• Task: Nothing but the lines from the one containing "Services (381, 16)" through the end of the data below may appear in the response, each one exact.

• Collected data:
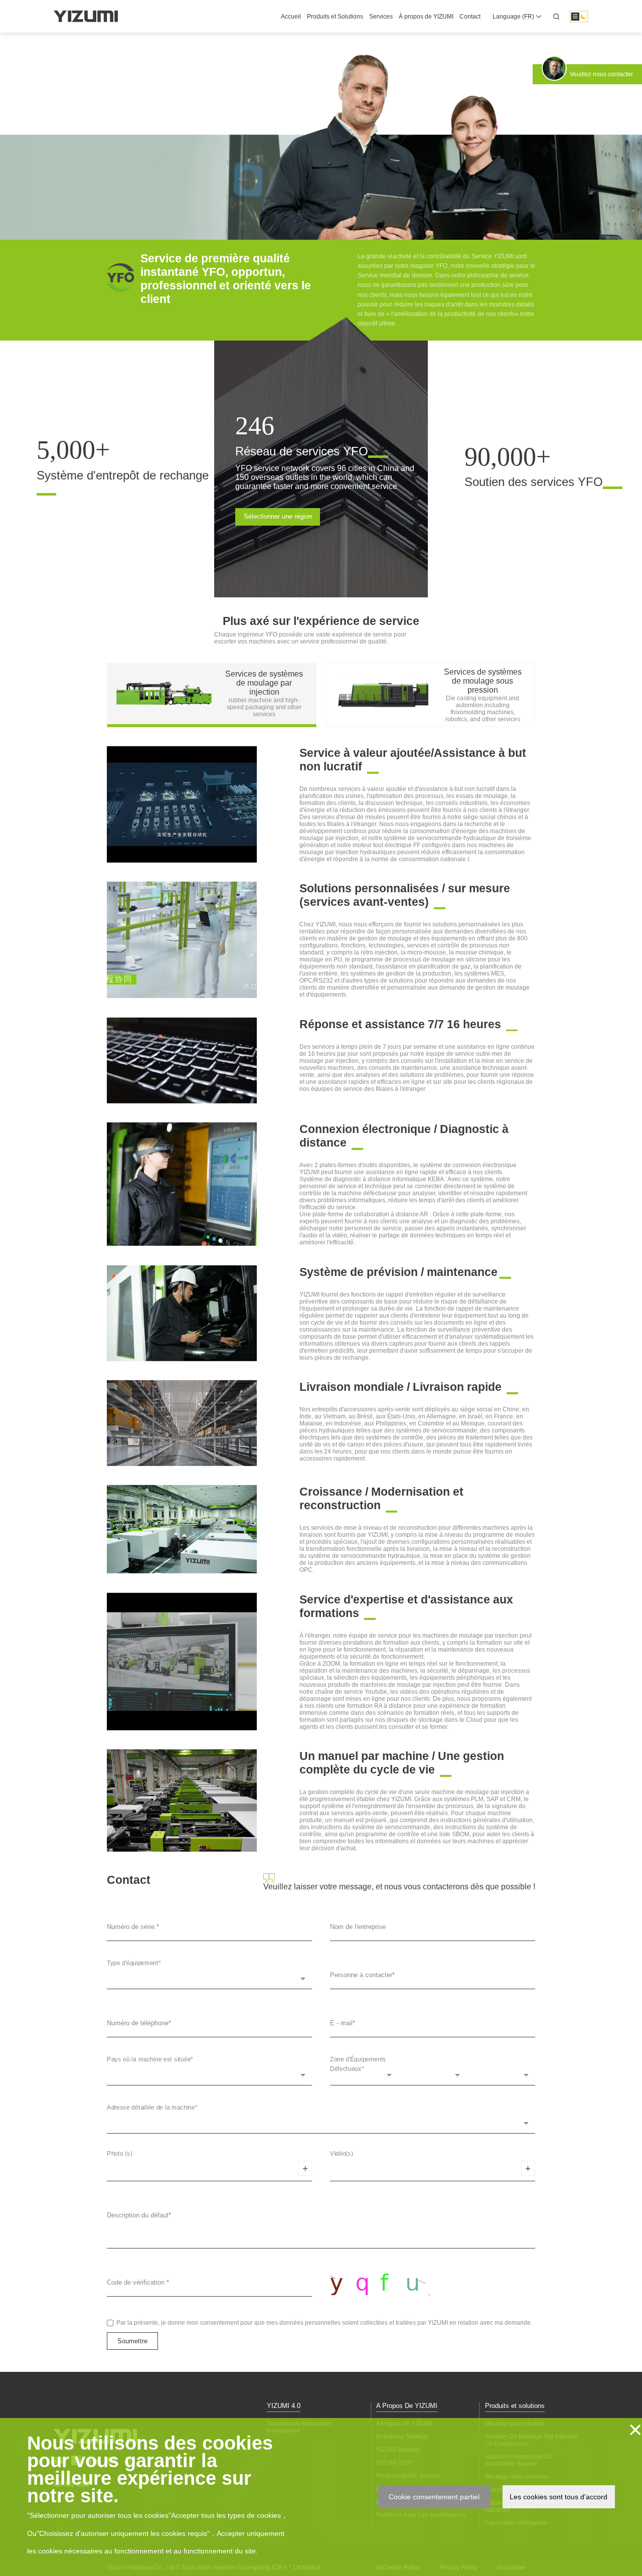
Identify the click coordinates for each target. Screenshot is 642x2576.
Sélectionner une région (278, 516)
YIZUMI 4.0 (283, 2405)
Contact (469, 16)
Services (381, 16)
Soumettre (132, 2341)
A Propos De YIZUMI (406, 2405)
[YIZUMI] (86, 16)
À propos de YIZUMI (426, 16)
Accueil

• Solution:
Services (381, 16)
Soumettre (132, 2341)
A Propos De YIZUMI (406, 2405)
[YIZUMI] (86, 16)
À propos de YIZUMI (426, 16)
Accueil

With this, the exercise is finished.